1
votes

I am trying to figure out how to write my own WindowFunction but having issues, and I can not figure out why. The issue I am having is with the apply function, as it does not recognize MyWindowFunction as a valid input, so I can not compile. The data I am streaming contains (timestamp,x,y) where x and y are 0 and 1 for testing. extractTupleWithoutTs simply returns a tuple (x,y). I have been running the code with simple sum and reduce functions with success. Grateful for any help :) Using Flink 1.3

Imports:

import org.apache.flink.streaming.api.TimeCharacteristic
import org.apache.flink.streaming.api.functions.AssignerWithPeriodicWatermarks
import org.apache.flink.streaming.api.scala.function.WindowFunction
import org.apache.flink.streaming.api.watermark.Watermark
import org.apache.flink.streaming.api.windowing.windows.TimeWindow
import org.apache.flink.util.Collector

Rest of the code:

val env = StreamExecutionEnvironment.getExecutionEnvironment
env.setStreamTimeCharacteristic(TimeCharacteristic.EventTime)
val text = env.socketTextStream("localhost", 9999).assignTimestampsAndWatermarks(new TsExtractor)
val tuple = text.map( str => extractTupleWithoutTs(str))
val counts = tuple.keyBy(0).timeWindow(Time.seconds(5)).apply(new MyWindowFunction())
counts.print()
env.execute("Window Stream")

MyWindow function which is basically copy paste from example with changes of the types.

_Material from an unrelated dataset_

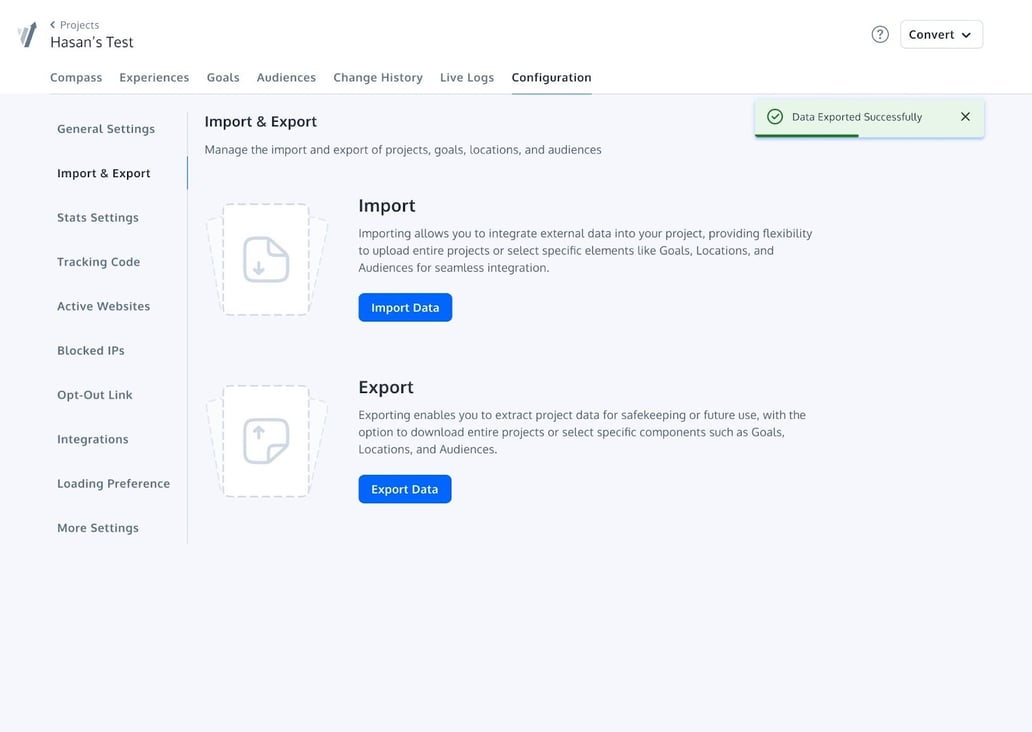1032x732 pixels.
Task: Select Blocked IPs from the sidebar
Action: coord(90,350)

class MyWindowFunction extends WindowFunction[(Int, Int), Int, Int, TimeWindow] {
  def apply(key: Int, window: TimeWindow, input: Iterable[(Int, Int)], out: Collector[Int]): () = {
    var count = 0
    for (in <- input) {
      count = count + 1
    }
    out.collect(count)
  }
}
1

1 Answers

3
votes

The problem is the third type parameter of the WindowFunction, i.e., the type of the key. The key is declared with an index in the keyBy method (keyBy(0)). Therefore, the type of the key cannot be determined at compile time. The same problem arises, if you declare the key as a string, i.e., keyBy("f0").

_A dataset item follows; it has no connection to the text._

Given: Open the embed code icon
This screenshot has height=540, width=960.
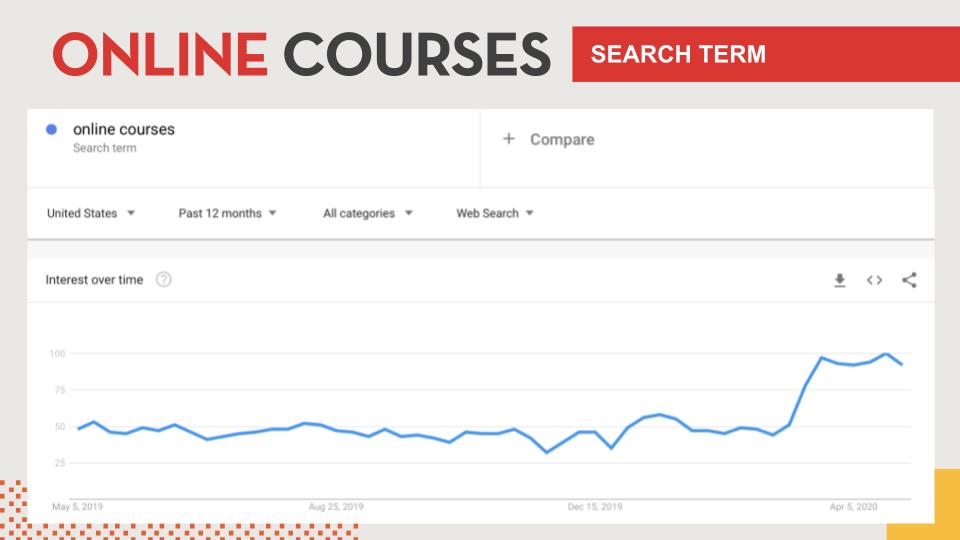Looking at the screenshot, I should [x=874, y=280].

There are two options to resolve this:

  1. Use a KeySelector function in keyBy to extract the key (something like keyBy(_._1)). The return type of the KeySelector function is known at compile time such that you can use a correctly typed WindowFunction with an Int key.
  2. Change the type of the third type parameter of the WindowFunction to org.apache.flink.api.java.tuple.Tuple, i.e., WindowFunction[(Int, Int), Int, org.apache.flink.api.java.tuple.Tuple, TimeWindow]. Tuple is a generic holder for the keys extracted by keyBy. In your case it will be a org.apache.flink.api.java.tuple.Tuple1. In WindowFunction.apply() you can cast Tuple to Tuple1 and access the key field by Tuple1.f0.